Re: [livecode] ascii rave

From: alex <alex_at_lurk.org>
Date: Tue, 14 Aug 2007 23:21:13 +0100

On Tue, 2007-08-14 at 12:10 -0700, Amy Alexander wrote:
> very cool! i've posted a comment but don't see it appear on the blog. does
> this blog wait for moderation or did it just send my comment straight
> to the /dev/null page?

They're held for moderation... Sorry I didn't realise that the software
didn't make this clear to the commenter, I'm going to switch to
wordpress soon I think.

> this is really cool! can you explain a bit more for relative laymen how it
> works? it might seem to the uninitiated at first to be a speech synth +
> vocoder, but it sounds like there's something else going on.
> in any case, i think it's an especially apropos + entertaining use of the
> visual side of livecoding.

Well it is like a really broken speech synth.

It seems in this area there's an important balance to be struck. On one
hand you don't want to necessarily make music with a speech synth,
because it's too much like a human voice. It's like it's difficult to
stop yourself trying to search for meaning and listen to the sound.

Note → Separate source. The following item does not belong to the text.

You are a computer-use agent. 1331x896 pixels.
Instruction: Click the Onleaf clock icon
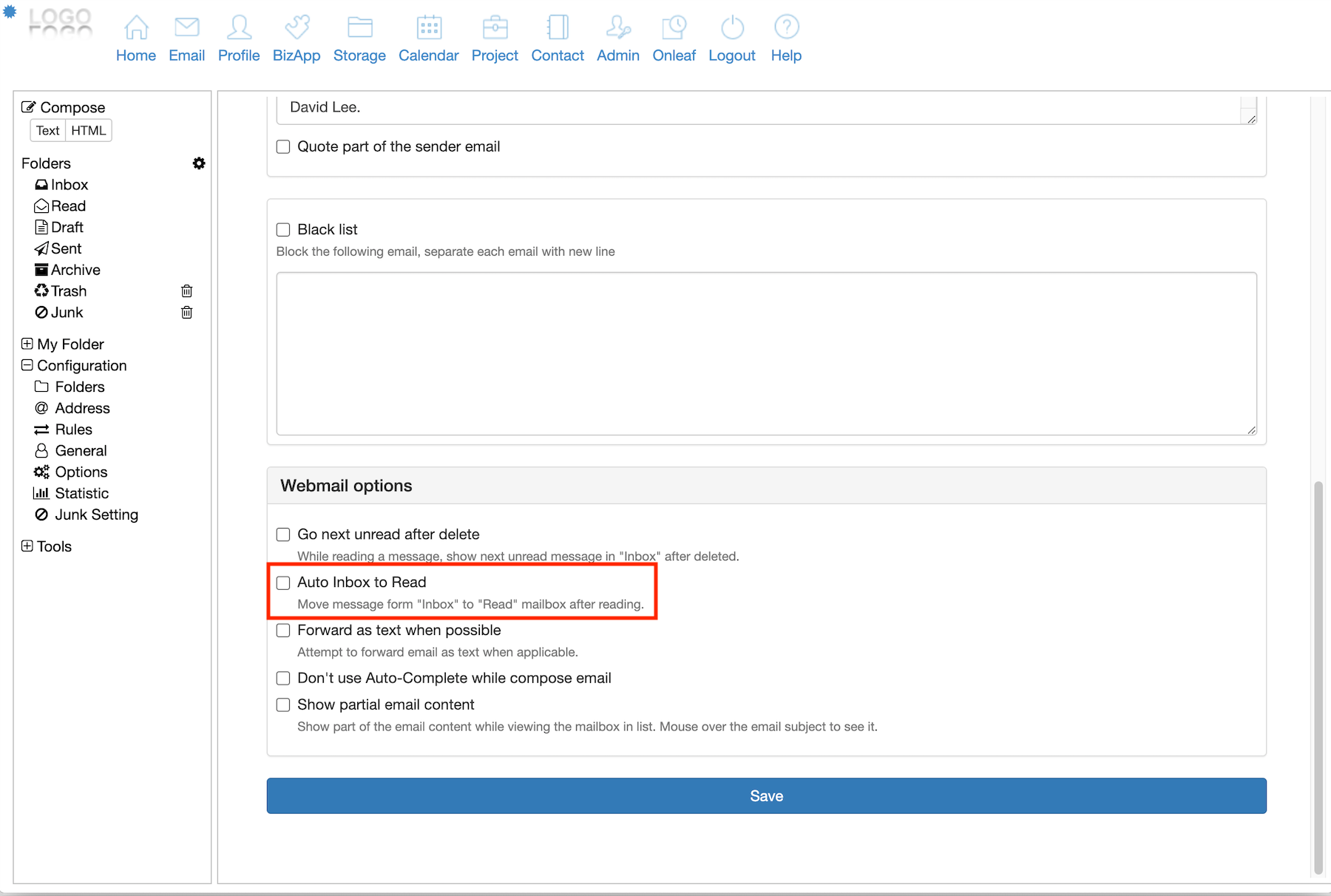click(x=674, y=28)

On the other hand I want the ease of composing sounds with text, where I
can easily play around with words, having some idea of what a word will
sound like. Also the results are a bit like speech, so hopefully a
listener can quickly get used to how the sounds are constructed and
relate to each other, because these relationships are similar to human
words/speech.

I guess it's also a bit like the idea of an 'uncanny valley' in
robotics. Broken speech synthesis sounds nice, but if it's more like
human speech, it just sounds rubbish in comparison, or maybe even
menacing.

On the technical side, the Karplus-Strong algorithm is just a delay loop
with a filter, with feedback. You put some white noise in the delay
loop, it feeds back on itself but because of the filter quickly smooths
out (rather than making the usual nasty feedback whistles). This acts
and sounds much like a real plucked string does, which is why it's
called physical modelling synthesis.

Once I made that I took two parameters; the length of the delay loop and
the probability 'blend' value that controls how 'drumlike' it sounds. I
picked a pair of values for these parameters for each consonant in the
English alphabet, my aim being to find a good range of sounds that sound
a bit like the letters I'm assigning them to, so fricatives harsher and
more percussive than more open sounds.

For the vowels I'm just applying a formant filter which really does make
it sound like human vowels.

I think what makes interesting sounds though are 'articulations'. I'm
not switching between the parameter values, but moving between them
quickly, creating diphthong type effects.